- _Your objective_
Arrange the entries, from the start through the line holding "Action: 604,85", inclusive, as a Markdown table with the columns "No." and "Text": one numbered row per line, with blank lines skipped. Leave the pictures out of the table.

(begin)

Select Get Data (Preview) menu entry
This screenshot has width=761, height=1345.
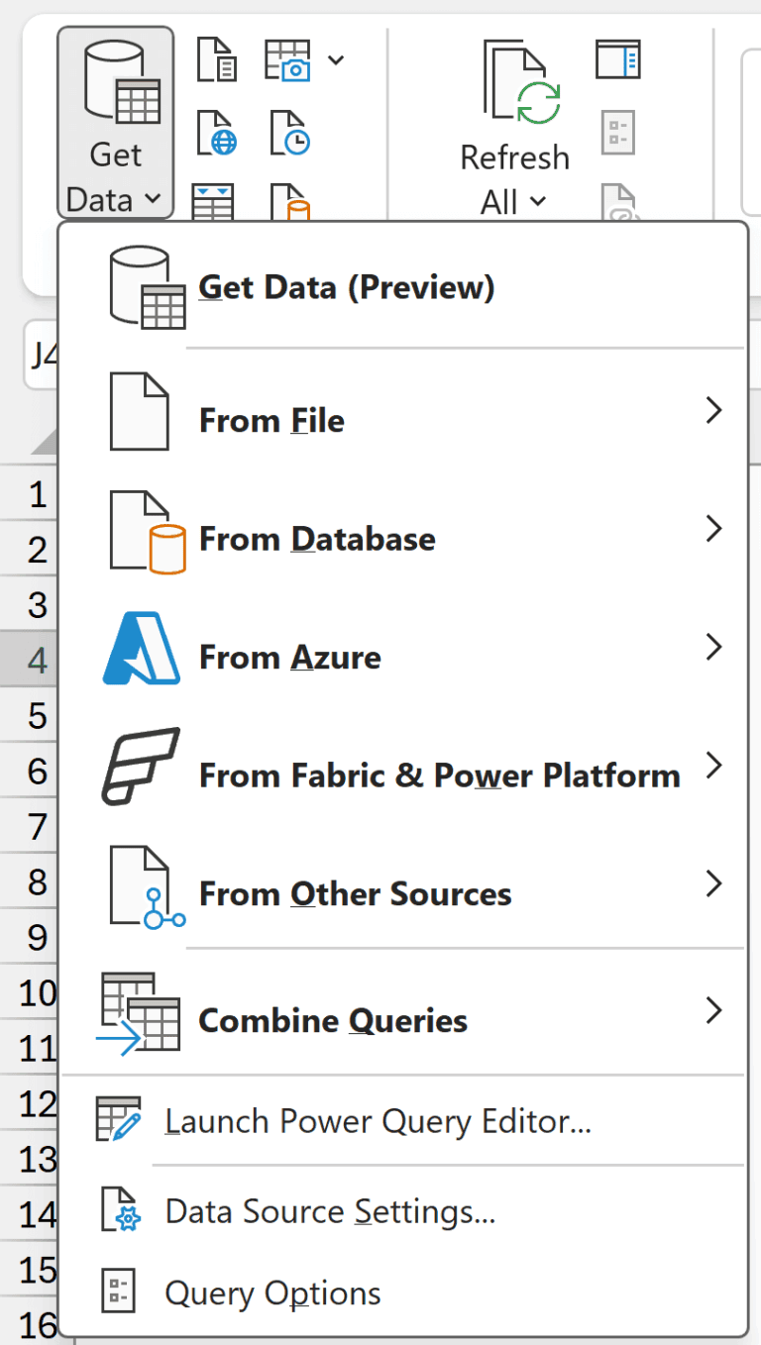click(346, 287)

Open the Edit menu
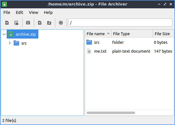pyautogui.click(x=19, y=12)
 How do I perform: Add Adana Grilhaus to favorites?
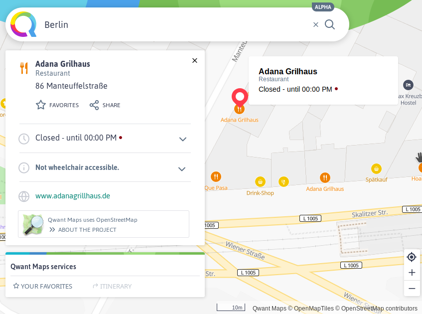pos(57,105)
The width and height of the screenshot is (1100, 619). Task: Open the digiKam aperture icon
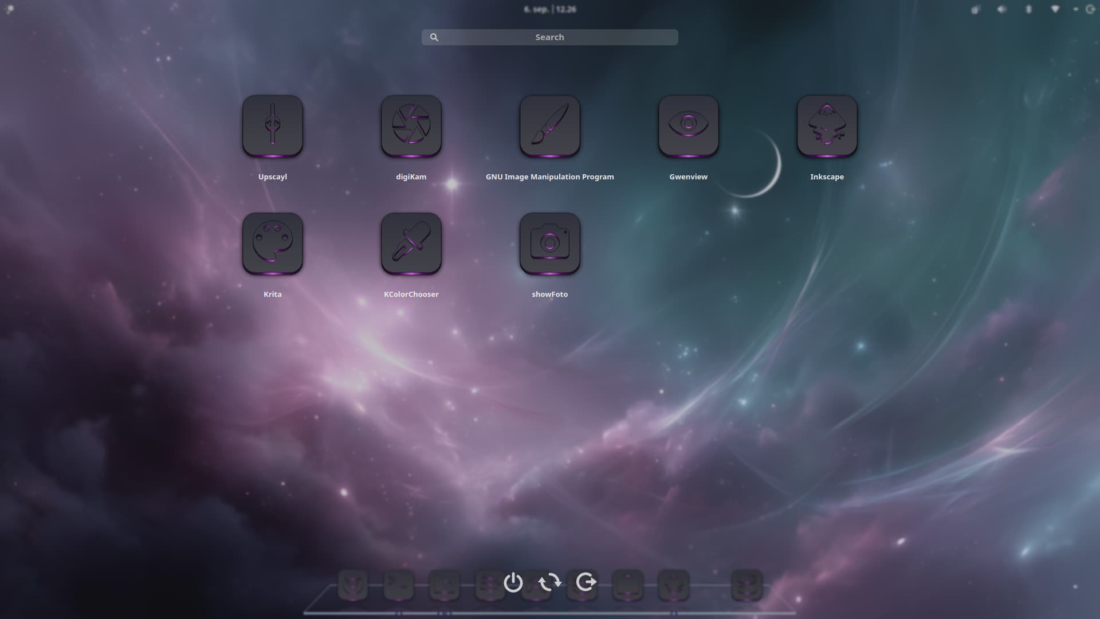click(411, 126)
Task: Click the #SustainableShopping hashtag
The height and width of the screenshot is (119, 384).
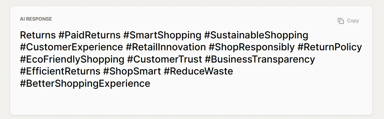Action: pos(256,35)
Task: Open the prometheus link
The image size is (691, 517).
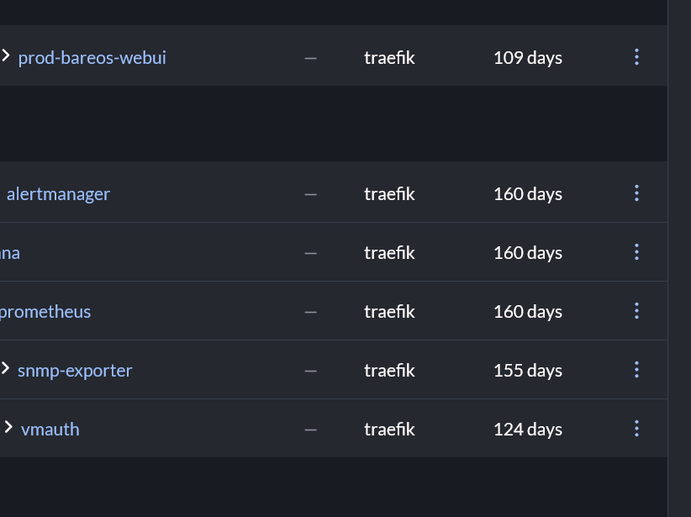Action: point(45,311)
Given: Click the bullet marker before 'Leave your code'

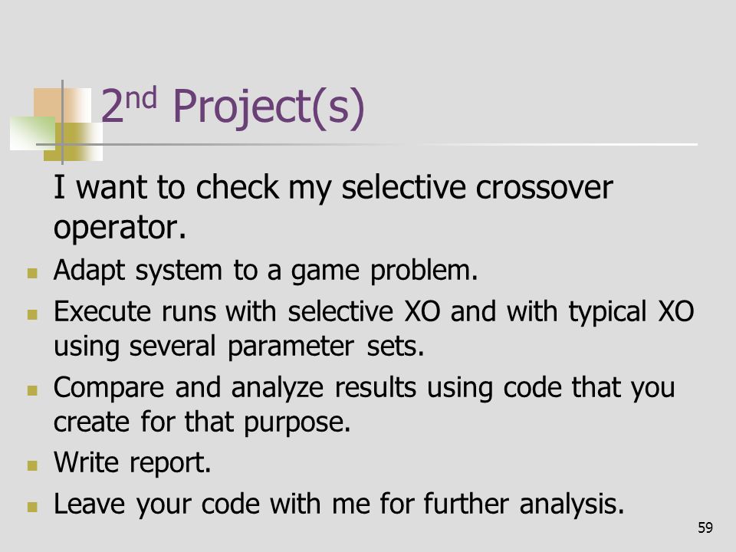Looking at the screenshot, I should pyautogui.click(x=32, y=507).
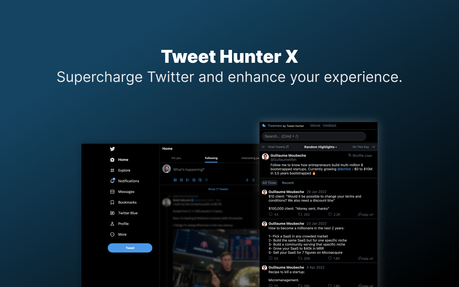Click the lightning bolt composer icon
Image resolution: width=459 pixels, height=287 pixels.
coord(247,180)
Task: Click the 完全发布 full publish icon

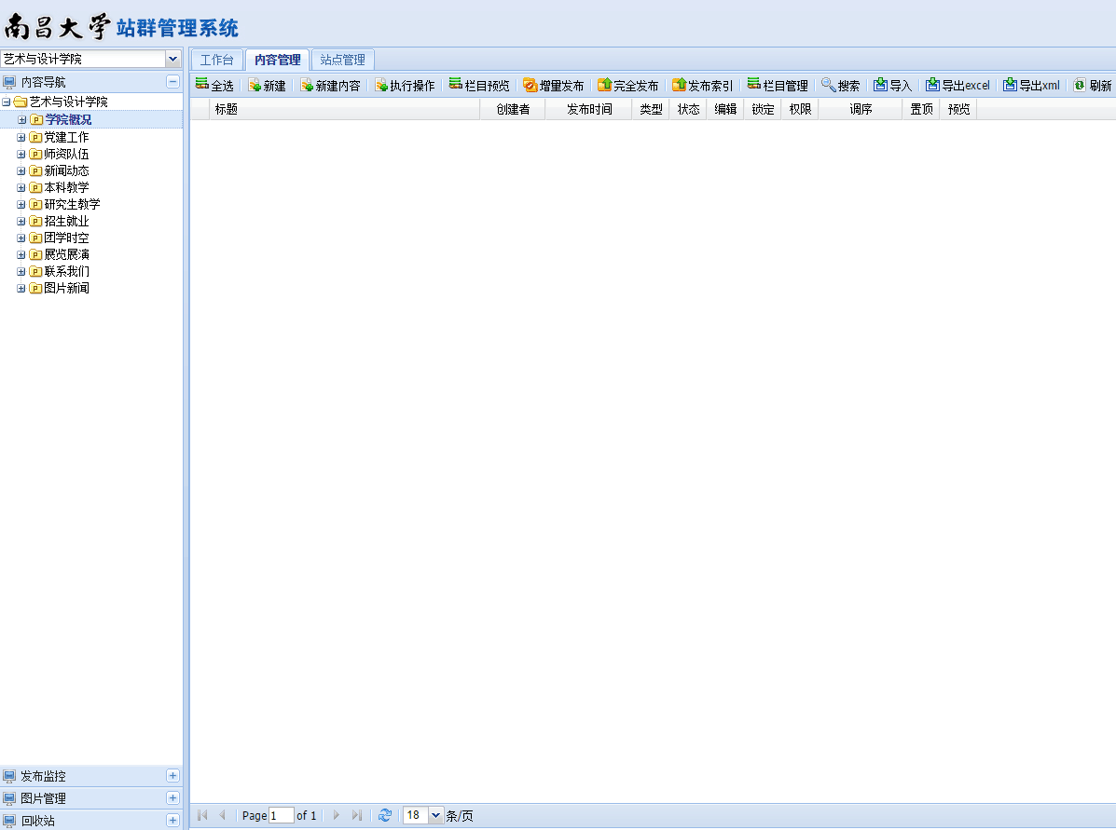Action: 604,85
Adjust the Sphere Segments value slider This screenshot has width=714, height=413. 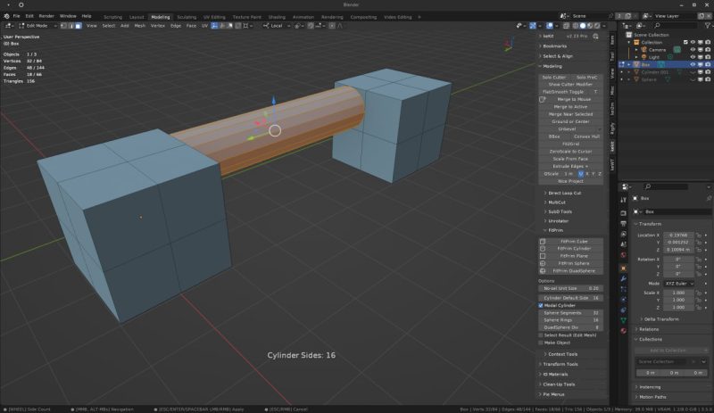point(571,313)
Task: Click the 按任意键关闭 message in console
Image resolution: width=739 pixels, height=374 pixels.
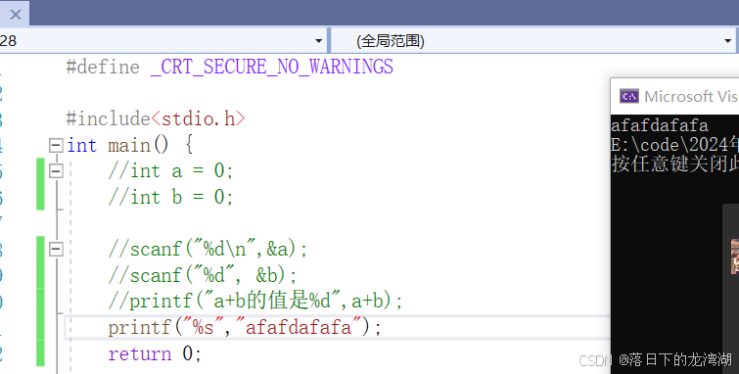Action: tap(675, 164)
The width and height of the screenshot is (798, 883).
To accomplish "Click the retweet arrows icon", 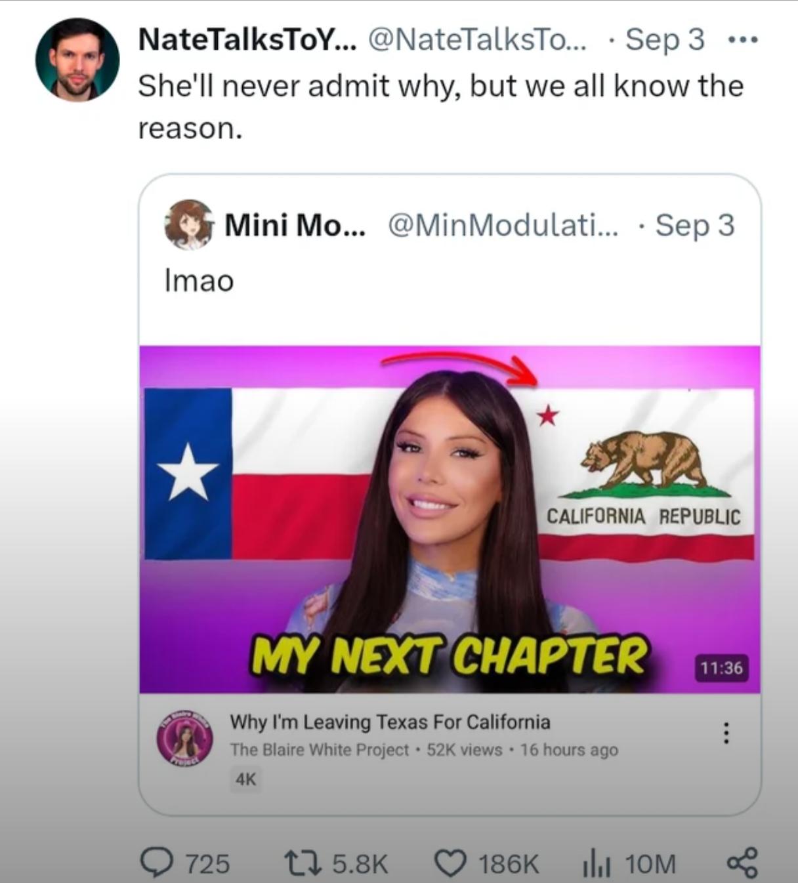I will [302, 863].
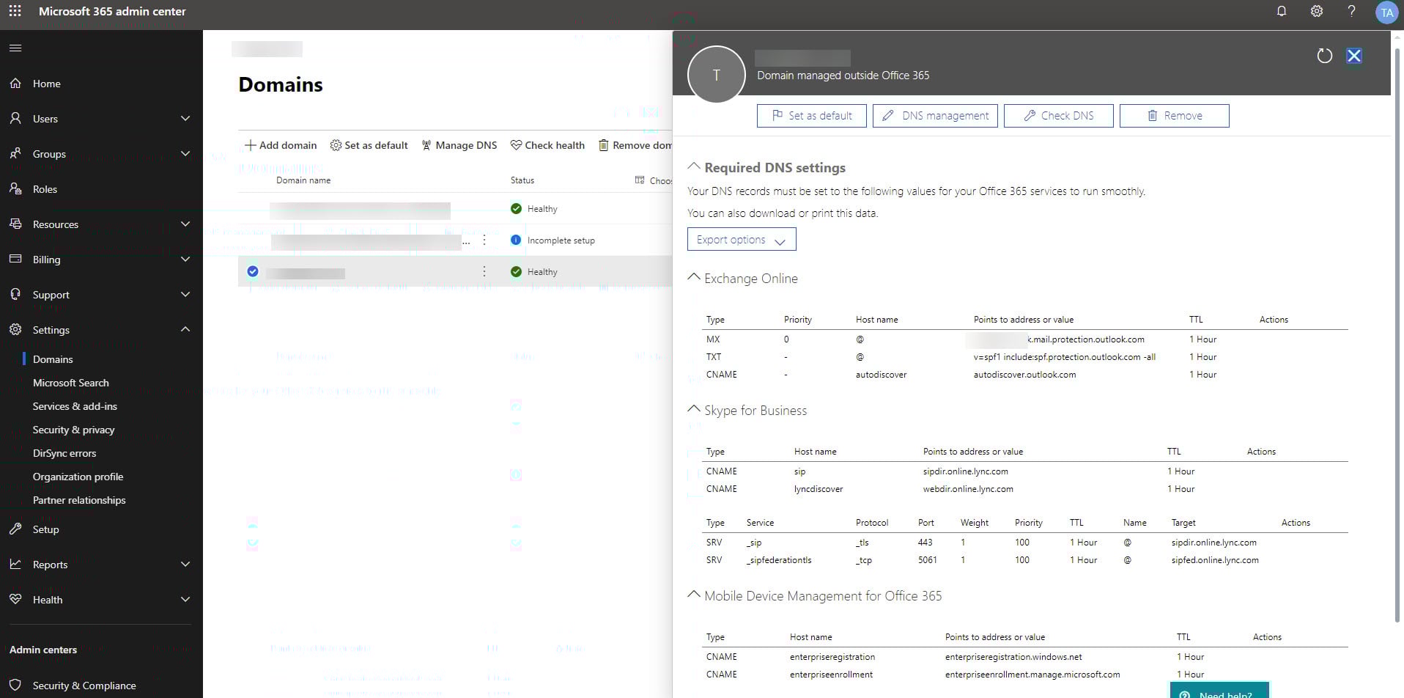The height and width of the screenshot is (698, 1404).
Task: Open the three-dot menu on the selected domain
Action: pyautogui.click(x=484, y=271)
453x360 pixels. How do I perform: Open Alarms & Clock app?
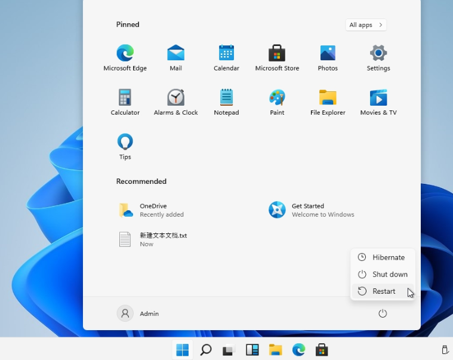point(175,97)
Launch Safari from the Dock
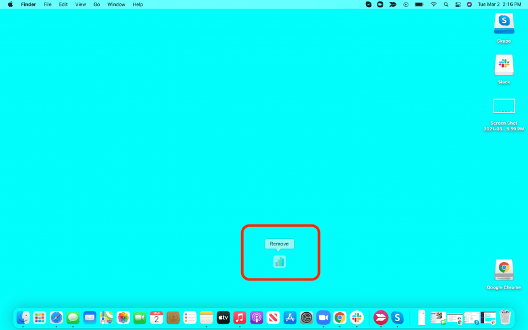This screenshot has width=528, height=330. point(57,317)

(end)

- _Task solution_
| No. | Text |
|---|---|
| 1 | Select Get Data (Preview) menu entry |
| 2 | This screenshot has width=761, height=1345. |
| 3 | click(346, 287) |
| 4 | Open the Edit menu |
| 5 | pyautogui.click(x=19, y=12) |
| 6 |  How do I perform: Add Adana Grilhaus to favorites? |
| 7 | pos(57,105) |
| 8 | The width and height of the screenshot is (1100, 619). Task: Open the digiKam aperture icon |
| 9 | click(411, 126) |
| 10 | Task: Click the #SustainableShopping hashtag |
| 11 | The height and width of the screenshot is (119, 384). |
| 12 | Action: pos(256,35) |
| 13 | Task: Open the prometheus link |
| 14 | The image size is (691, 517). |
| 15 | Action: point(45,311) |
| 16 | Given: Click the bullet marker before 'Leave your code' |
| 17 | Looking at the screenshot, I should pyautogui.click(x=32, y=507). |
| 18 | Click the lightning bolt composer icon |
| 19 | Image resolution: width=459 pixels, height=287 pixels. |
| 20 | coord(247,180) |
| 21 | Task: Click the 完全发布 full publish icon |
| 22 | Action: 604,85 |